▸ Your objective:
Copy the items below, substituting "screen agent" for each occurrence of "GUI agent" and leaving everything else unchanged.

++++ Extracted material ++++

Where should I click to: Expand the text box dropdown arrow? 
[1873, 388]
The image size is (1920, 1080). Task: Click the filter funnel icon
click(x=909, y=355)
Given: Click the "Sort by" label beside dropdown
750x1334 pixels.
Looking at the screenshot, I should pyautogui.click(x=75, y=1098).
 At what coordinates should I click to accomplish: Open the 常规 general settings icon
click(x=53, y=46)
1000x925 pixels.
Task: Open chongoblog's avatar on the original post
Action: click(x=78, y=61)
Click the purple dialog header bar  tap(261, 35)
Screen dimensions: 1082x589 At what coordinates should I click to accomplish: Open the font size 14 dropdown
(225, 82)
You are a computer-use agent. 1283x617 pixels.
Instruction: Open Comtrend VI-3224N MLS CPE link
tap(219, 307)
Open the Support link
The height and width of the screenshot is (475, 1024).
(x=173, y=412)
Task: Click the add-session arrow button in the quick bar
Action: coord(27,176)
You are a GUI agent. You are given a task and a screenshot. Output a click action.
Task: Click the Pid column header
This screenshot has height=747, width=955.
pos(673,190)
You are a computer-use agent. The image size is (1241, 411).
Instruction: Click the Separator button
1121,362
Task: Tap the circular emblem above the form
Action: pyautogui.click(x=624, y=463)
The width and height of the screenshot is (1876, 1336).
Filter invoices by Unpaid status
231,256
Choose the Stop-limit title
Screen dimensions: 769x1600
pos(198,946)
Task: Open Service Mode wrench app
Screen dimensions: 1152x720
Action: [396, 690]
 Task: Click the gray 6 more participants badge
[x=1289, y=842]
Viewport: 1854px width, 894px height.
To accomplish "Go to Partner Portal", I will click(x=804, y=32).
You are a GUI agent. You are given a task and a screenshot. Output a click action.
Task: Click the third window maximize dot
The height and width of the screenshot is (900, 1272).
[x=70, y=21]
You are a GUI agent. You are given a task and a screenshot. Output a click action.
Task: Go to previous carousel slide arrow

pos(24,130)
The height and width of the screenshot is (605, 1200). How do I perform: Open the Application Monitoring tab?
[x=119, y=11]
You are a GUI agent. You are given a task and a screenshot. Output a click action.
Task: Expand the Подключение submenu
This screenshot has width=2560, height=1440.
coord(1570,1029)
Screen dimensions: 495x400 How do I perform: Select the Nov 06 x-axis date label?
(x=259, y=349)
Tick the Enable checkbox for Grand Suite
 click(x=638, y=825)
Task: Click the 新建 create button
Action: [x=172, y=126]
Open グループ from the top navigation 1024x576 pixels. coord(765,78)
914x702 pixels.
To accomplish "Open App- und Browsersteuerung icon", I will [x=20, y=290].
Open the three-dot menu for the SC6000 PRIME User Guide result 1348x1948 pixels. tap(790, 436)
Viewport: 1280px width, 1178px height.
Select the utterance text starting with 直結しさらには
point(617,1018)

++++

▸ Result for this task:
Where should I click to: Expand the text box dropdown arrow? 
[1873, 388]
The image size is (1920, 1080). Task: Click the filter funnel icon
click(x=909, y=355)
Given: Click the "Sort by" label beside dropdown
750x1334 pixels.
Looking at the screenshot, I should pyautogui.click(x=75, y=1098).
 At what coordinates should I click to accomplish: Open the 常规 general settings icon
click(x=53, y=46)
1000x925 pixels.
Task: Open chongoblog's avatar on the original post
Action: click(x=78, y=61)
Click the purple dialog header bar  tap(261, 35)
Screen dimensions: 1082x589 At what coordinates should I click to accomplish: Open the font size 14 dropdown
(225, 82)
You are a computer-use agent. 1283x617 pixels.
Instruction: Open Comtrend VI-3224N MLS CPE link
tap(219, 307)
Open the Support link
The height and width of the screenshot is (475, 1024).
(x=173, y=412)
Task: Click the add-session arrow button in the quick bar
Action: coord(27,176)
You are a screen agent. You are given a task and a screenshot. Output a click action.
Task: Click the Pid column header
This screenshot has height=747, width=955.
pos(673,190)
You are a computer-use agent. The image size is (1241, 411).
Instruction: Click the Separator button
1121,362
Task: Tap the circular emblem above the form
Action: pyautogui.click(x=624, y=463)
The width and height of the screenshot is (1876, 1336).
Filter invoices by Unpaid status
231,256
Choose the Stop-limit title
Screen dimensions: 769x1600
pos(198,946)
Task: Open Service Mode wrench app
Screen dimensions: 1152x720
Action: [396, 690]
 Task: Click the gray 6 more participants badge
[x=1289, y=842]
Viewport: 1854px width, 894px height.
To accomplish "Go to Partner Portal", I will click(x=804, y=32).
You are a screen agent. You are given a task and a screenshot. Output a click action.
Task: Click the third window maximize dot
The height and width of the screenshot is (900, 1272).
[x=70, y=21]
You are a screen agent. You are given a task and a screenshot. Output a click action.
Task: Go to previous carousel slide arrow

pos(24,130)
The height and width of the screenshot is (605, 1200). How do I perform: Open the Application Monitoring tab?
[x=119, y=11]
You are a screen agent. You are given a task and a screenshot. Output a click action.
Task: Expand the Подключение submenu
This screenshot has width=2560, height=1440.
coord(1570,1029)
Screen dimensions: 495x400 How do I perform: Select the Nov 06 x-axis date label?
(x=259, y=349)
Tick the Enable checkbox for Grand Suite
 click(x=638, y=825)
Task: Click the 新建 create button
Action: [x=172, y=126]
Open グループ from the top navigation 1024x576 pixels. coord(765,78)
914x702 pixels.
To accomplish "Open App- und Browsersteuerung icon", I will [x=20, y=290].
Open the three-dot menu for the SC6000 PRIME User Guide result 1348x1948 pixels. tap(790, 436)
Viewport: 1280px width, 1178px height.
Select the utterance text starting with 直結しさらには
point(617,1018)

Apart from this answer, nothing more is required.